The Age of Adeline


This may be a record for me. Two girls night outs in a months time! Insurgent and now The Age of Adaline. I guess it’s been a little over a month, but it still is a new record!

This movie was good. I wanted to start by saying that I enjoyed it because this review may give you mixed signals.

The movie opens with Adaline, played by the classically beautiful Blake Lively, buying forged identification. Then you go to work with her, at a library, where she is cataloging old film, about to be converted to digital. Then the narrator jumps back in, he also was at the beginning. He’s not that annoying in the beginning because he shares Adaline’s back story. It’s a lot of information and a narrator is a quick way to fill you in.
The accident that causes her to never age is explained in much more detail than shown in the previews!
Adaline has a very lonely life. She has her dog, her 80+ year old daughter she sees sporadically and only one friend that we meet. The friend is blind and therefore not able to see her aging.

At a New Year’s Eve party, she meets Ellis, a young, handsome and wealthy young man, who is quite insistent about seeing her. Persistence wins the day, after visiting some amazing places in San Francisco, you better believe I’ll be researching those, they spend the night together. There is a beautiful line in this scene, which was featured in the previews.

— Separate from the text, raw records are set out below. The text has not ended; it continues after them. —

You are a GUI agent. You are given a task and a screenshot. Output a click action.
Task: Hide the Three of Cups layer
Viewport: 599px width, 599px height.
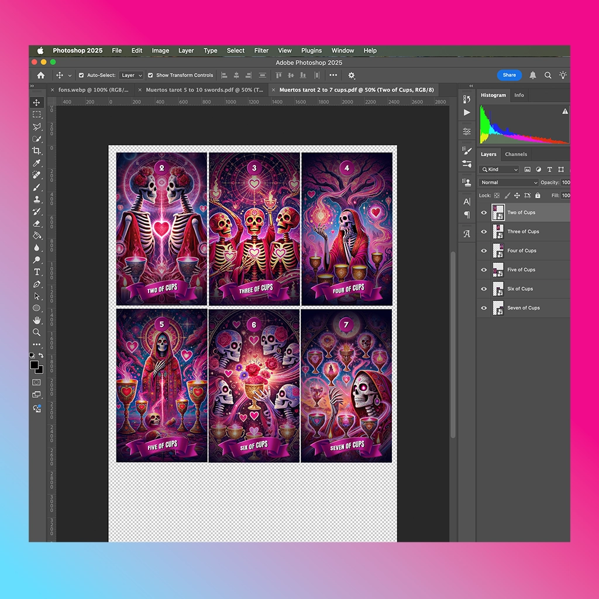pos(484,232)
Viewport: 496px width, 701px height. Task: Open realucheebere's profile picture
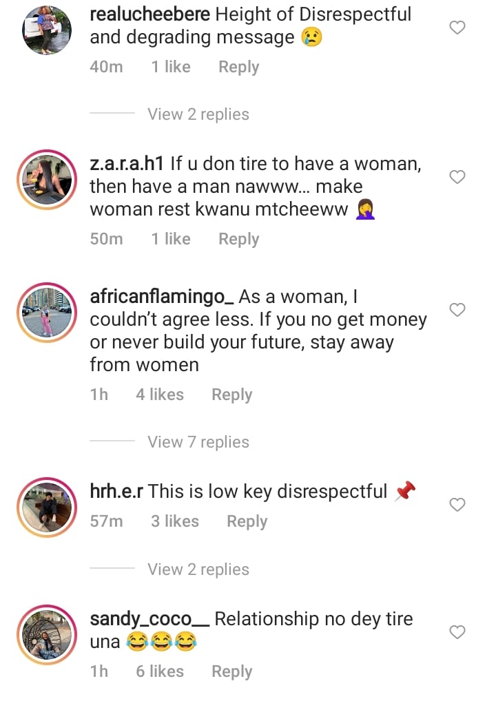(48, 30)
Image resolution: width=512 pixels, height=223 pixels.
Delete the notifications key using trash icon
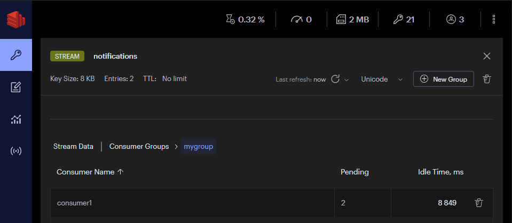pos(486,79)
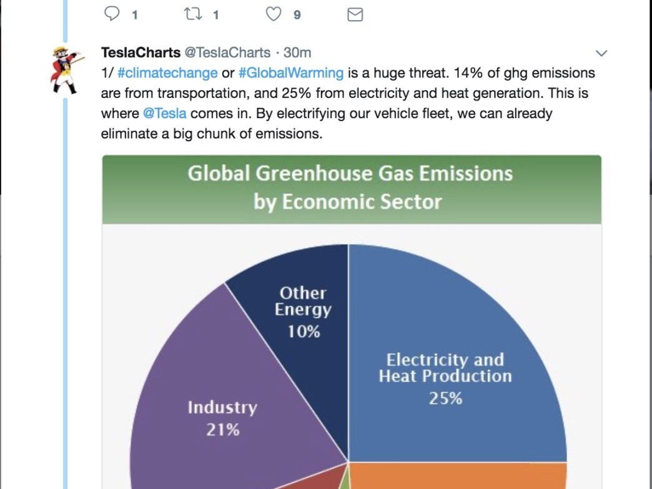This screenshot has height=489, width=652.
Task: Click the orange pie chart slice
Action: point(457,476)
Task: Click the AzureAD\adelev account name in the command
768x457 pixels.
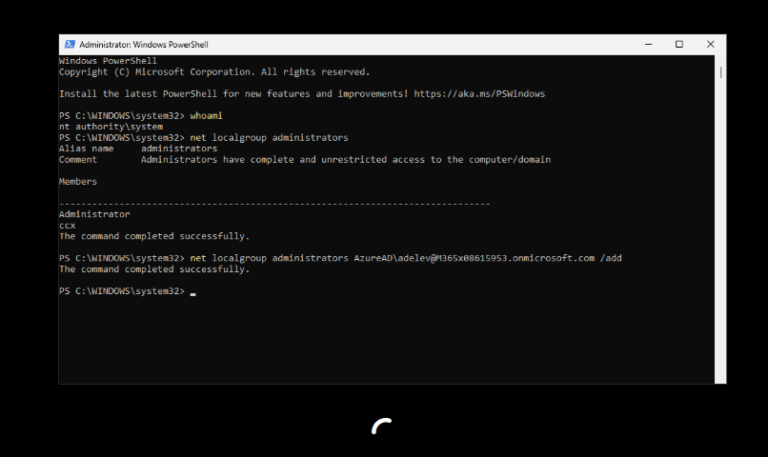Action: 474,258
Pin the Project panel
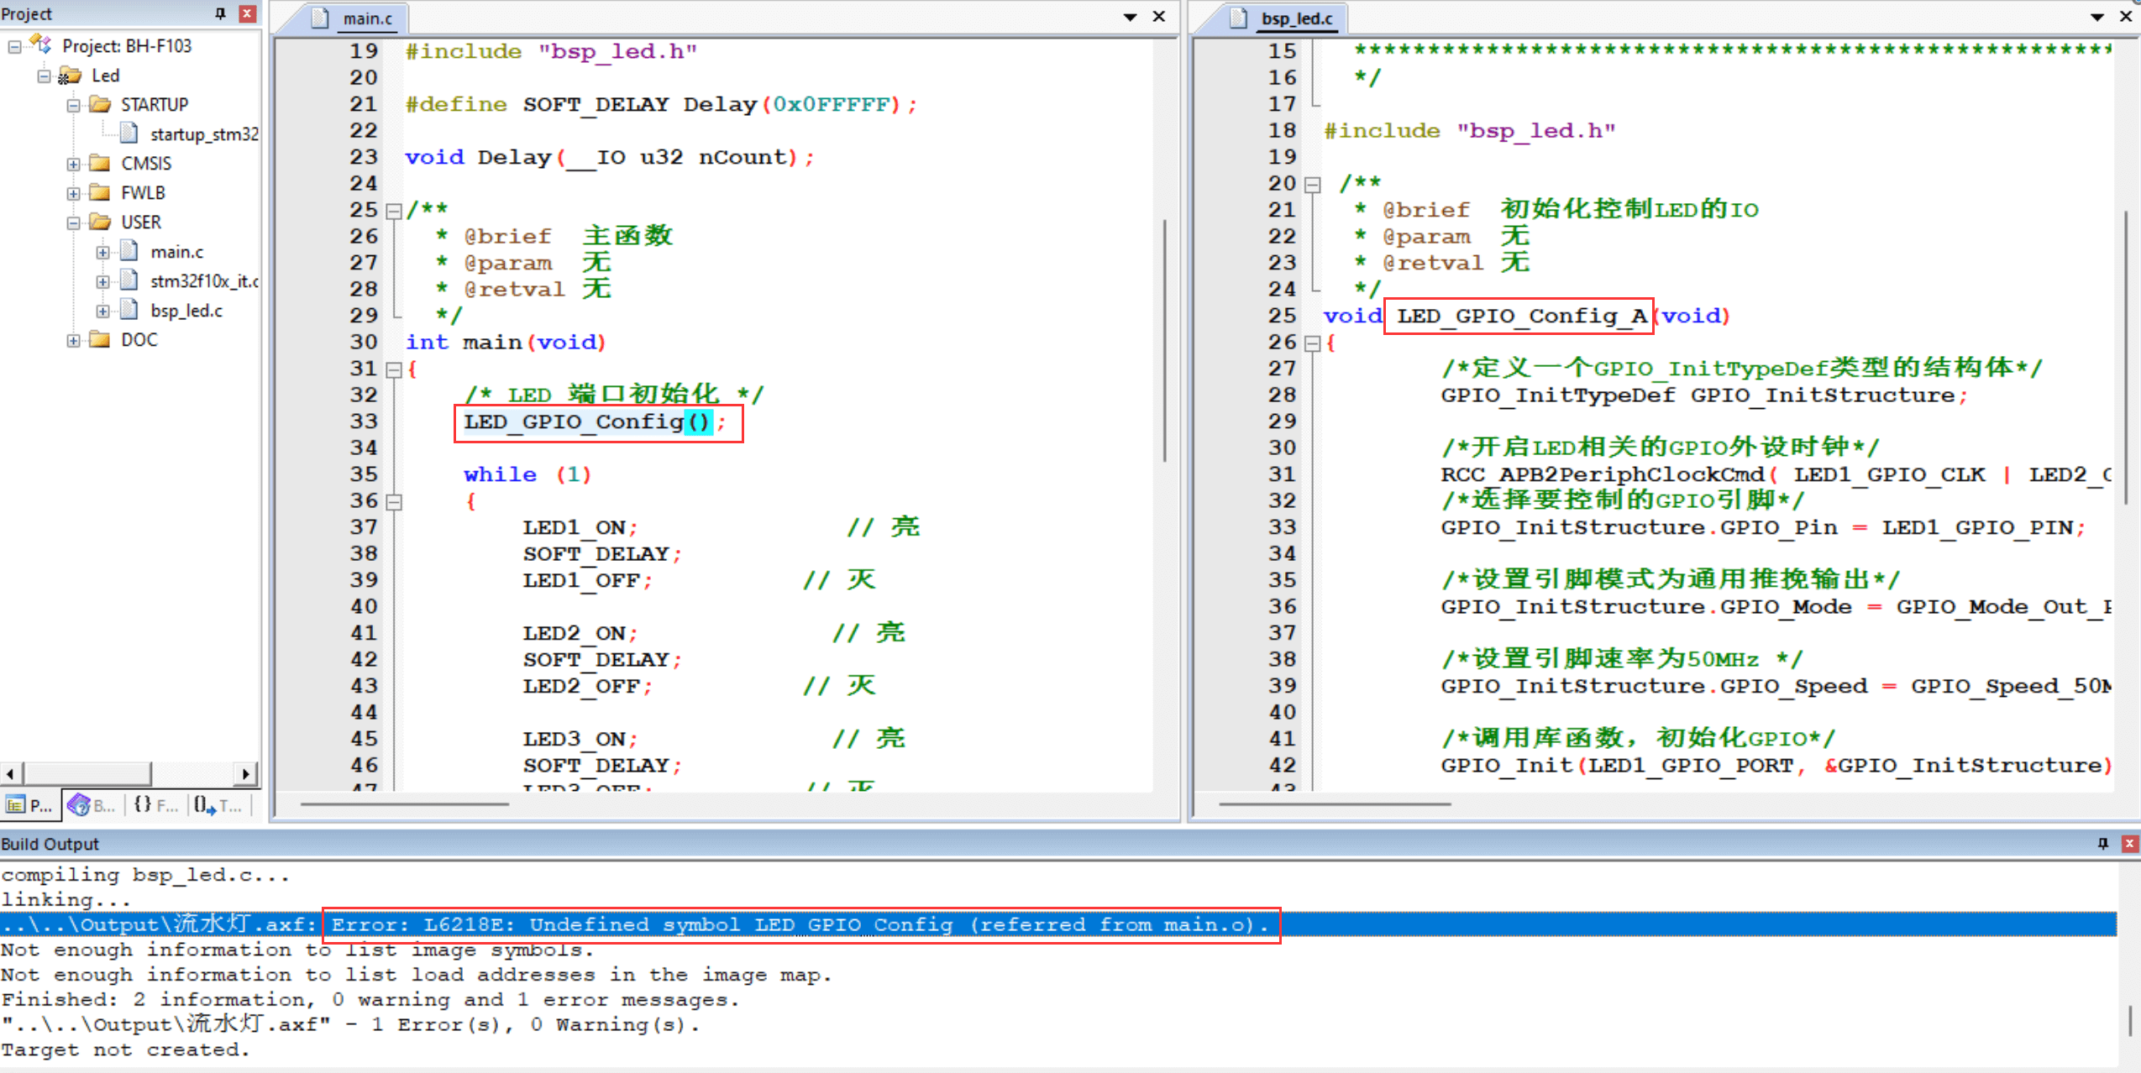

Adaline – Tell me something to
hold onto forever and never let go.
Ellis – Let go.

It was a beautiful moment!


Romance is cut off, briefly, after the most tragic moment in the movie. Adaline’s dog gets sick, and a trip to the vet leads to the dog being put down. Anyone who has had to have a pet put down would recognize her face in this scene. Absolute devastation. This was the only time in the movie that I cried! After going home, she places a picture of her dog in a photo album, and then you see that she has always had the same breed of dog, pictures dating back to the 30s or so. I don’t understand how she could keep repeating that devastation, but somehow humans keep doing this to themselves!


Eventually it’s time to meet the parents, the relationship evolving quickly, and she agrees to go to his parents 40th anniversary party.
Shock and confusion are the words of the day when she realizes that Ellis’ father, William, is a man that she walked away from 50 years ago. Harrison Ford plays this role as fantastically as he plays all of his roles. Adaline convinces him that the woman he knew was her mother and he seems amazed at the resemblance, but believing.


William discovers the truth though, after seeing a scar on her hand, one he had stitched up himself, half a century earlier. When he confronts her with what he knows, she runs, the story of her life, and leaves a note for Ellis saying goodbye.
In the end, history repeats itself, reversing the strange quirk of fate that made Adaline the way she is.


There were two things that really bothered me about this movie. The first was the overnarration. At the beginning, it was nice to have details filled in, but at the end, when the narrator came back, it was a little too much. The second complaint ties in closely with the first. The narrator uses a lot of science speak. Some of it is legitimate, but some of it is clearly made up, and they go into such detail that I have Chemistry flashbacks. Nothing made sense there either!
All in all, the movie is definitely worth seeing, but you could probably wait for it to hit DVD.